Il nuovo decreto sulla Carta Dedicata a te lascia fuori proprio chi avrebbe più bisogno di un aiuto: i lavoratori sospesi, in cassa integrazione o disoccupazione. La misura infatti non spetta a chi, al 12 agosto 2025, risultava già destinatario di ammortizzatori sociali come CIG, NASpI o DIS-COLL.
Esclusi dal bonus da 500 euro anche i lavoratori in crisi
La Carta Dedicata a te è un aiuto economico da 500 euro da riservare alle famiglie con ISEE fino a 15.000 euro per l’acquisto di generi alimentari di prima necessità.
Esattamente come già accaduto l’anno scorso, il governo ha deciso che non potranno accedervi i nuclei familiari che al 12 agosto 2025 percepivano forme di sostegno al reddito. Nello specifico:
- Cassa Integrazione Guadagni (CIG),
- NASpI,
- DIS-COLL,
- Altri sussidi di sostegno economico (come Carta Acquisti, Assegno di Inclusione, ecc.).
Una scelta che, nella pratica, colpisce migliaia di famiglie operaie e industriali, soprattutto nei settori metalmeccanico, tessile, chimico e in tutte le aree dove si sono registrate sospensioni o riduzioni di attività produttiva.
Un’esclusione che pesa: chi ha meno, riceve ancora meno
La logica alla base dell’esclusione è chiara: chi percepisce già un sussidio, non ha diritto a ulteriori aiuti. Come la Carta Dedicata a Te, appunto.
Ma la realtà è più complessa. La cassa integrazione copre in media solo il 60% dello stipendio e, spesso, con ritardi di settimane o mesi. Inoltre, non è il lavoratore a scegliere se andare in CIG, ma è l’azienda a decidere se e quando attivarla. Stesso discorso vale per la NASpI, il cui importo è pari al 75% della retribuzione media mensile imponibile ai fini previdenziali degli ultimi quattro anni. Senza contare che a partire dal sesto mese di fruizione, l’indennità di disoccupazione si riduce del 3% ogni mese per effetto del cosiddetto décalage.
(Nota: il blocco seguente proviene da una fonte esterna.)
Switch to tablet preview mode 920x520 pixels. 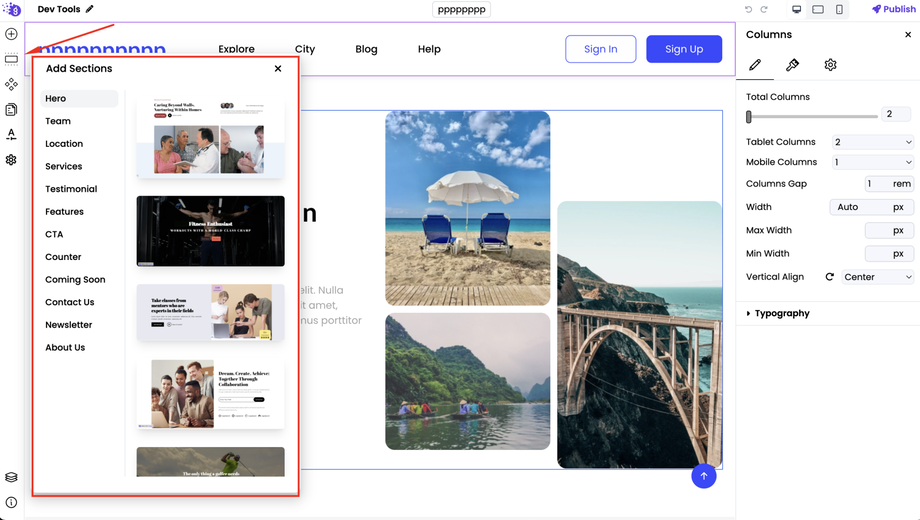point(817,9)
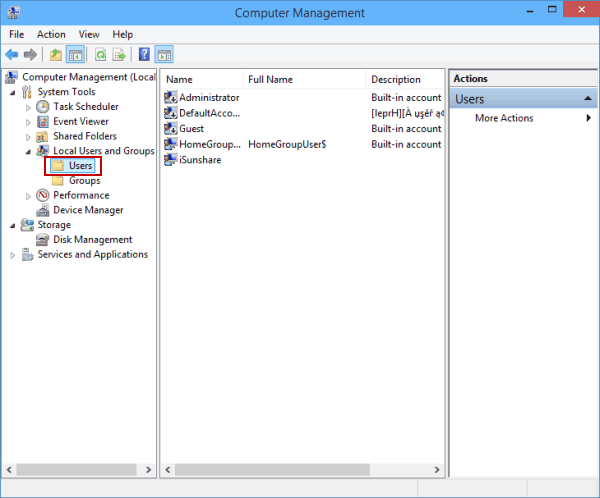Open Device Manager from the tree

(x=88, y=210)
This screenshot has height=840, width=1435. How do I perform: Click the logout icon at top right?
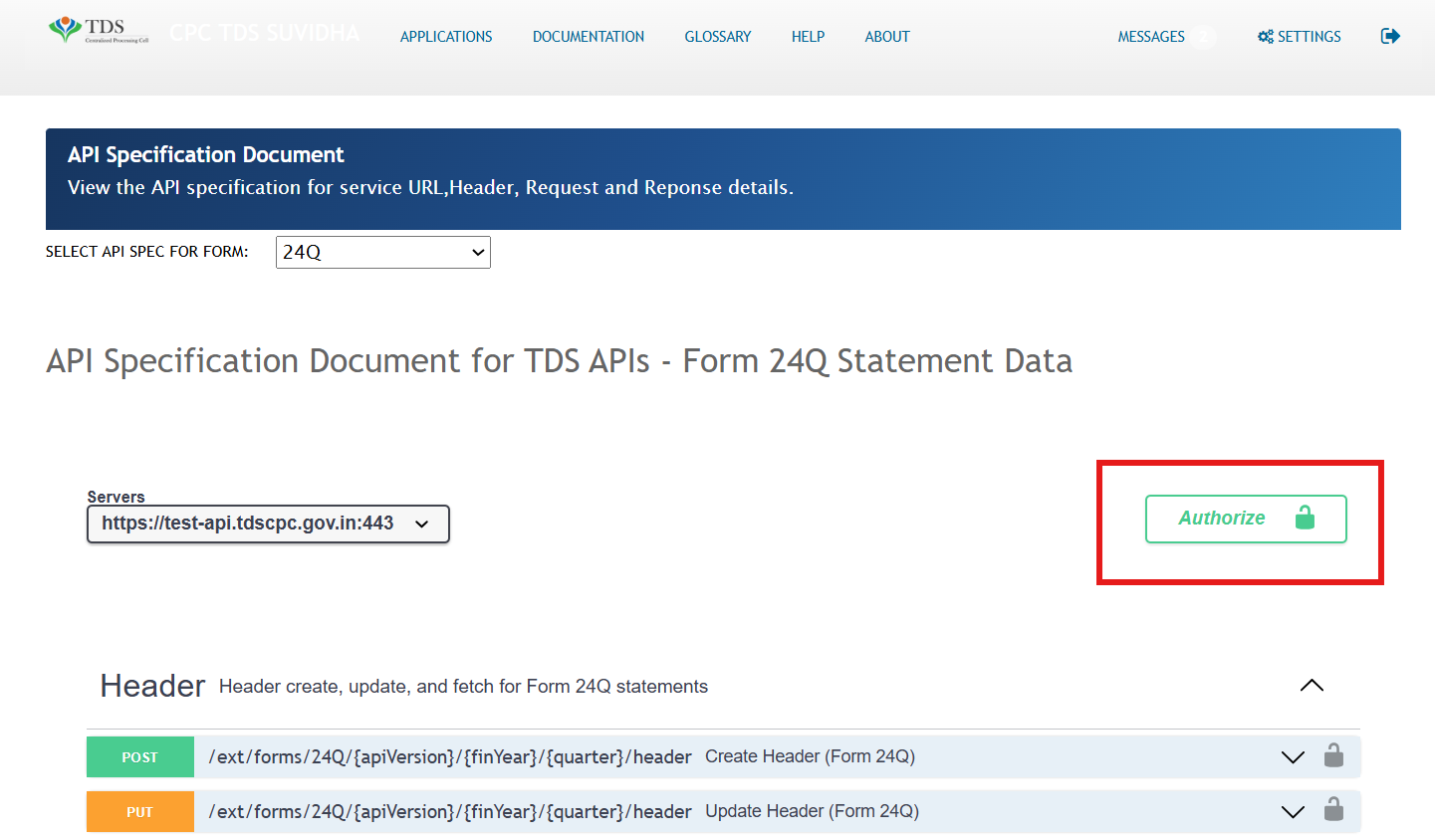[x=1390, y=36]
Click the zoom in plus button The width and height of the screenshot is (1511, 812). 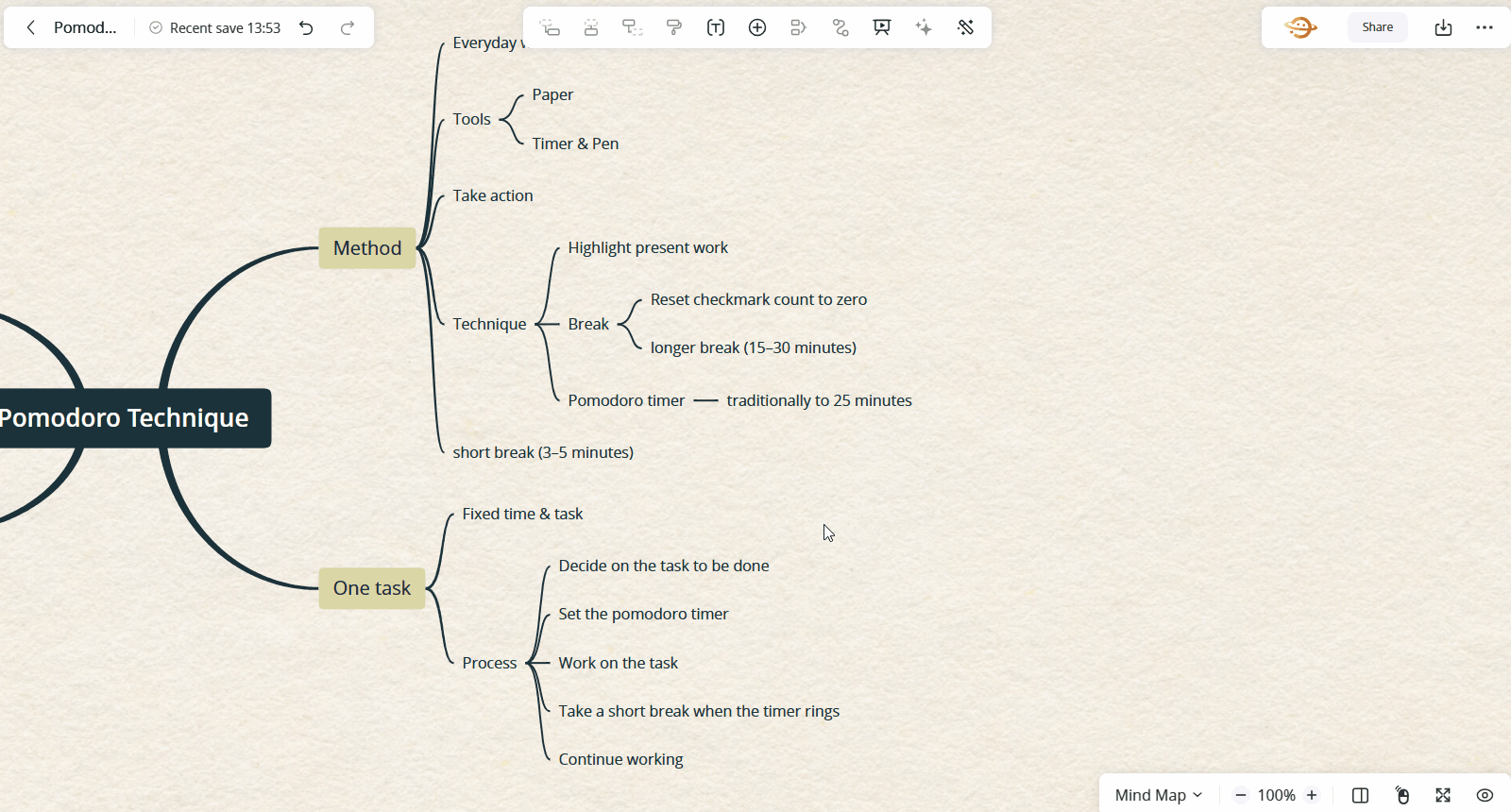point(1312,795)
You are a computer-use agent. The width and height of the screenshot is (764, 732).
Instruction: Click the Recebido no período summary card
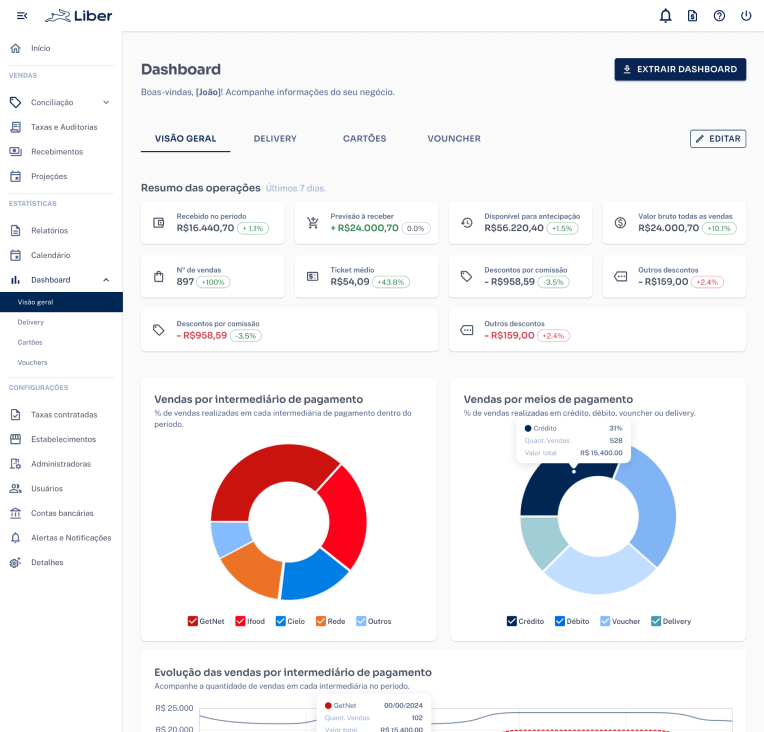(x=212, y=222)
Questo significa che molte famiglie, già colpite dalla perdita di reddito, si trovano a fronteggiare le stesse spese di sempre (affitto, bollette, scuola, alimenti), ma senza poter contare su nessun supporto extra come la carta da 500 euro.
Lavoratori penalizzati due volte
In sintesi, il messaggio che passa è che chi ha meno, riceve ancora meno. I lavoratori in CIG o disoccupazione vengono doppiamente penalizzati:
- Da una situazione economica già precaria, con uno stipendio ridotto o assente.
- Dall’esclusione da un bonus pensato proprio per le famiglie in difficoltà.
Il risultato è che molti operai e lavoratori stagionali si sentono puniti per una condizione che non hanno scelto, e che anzi hanno subito a causa di crisi aziendali, tagli o delocalizzazioni.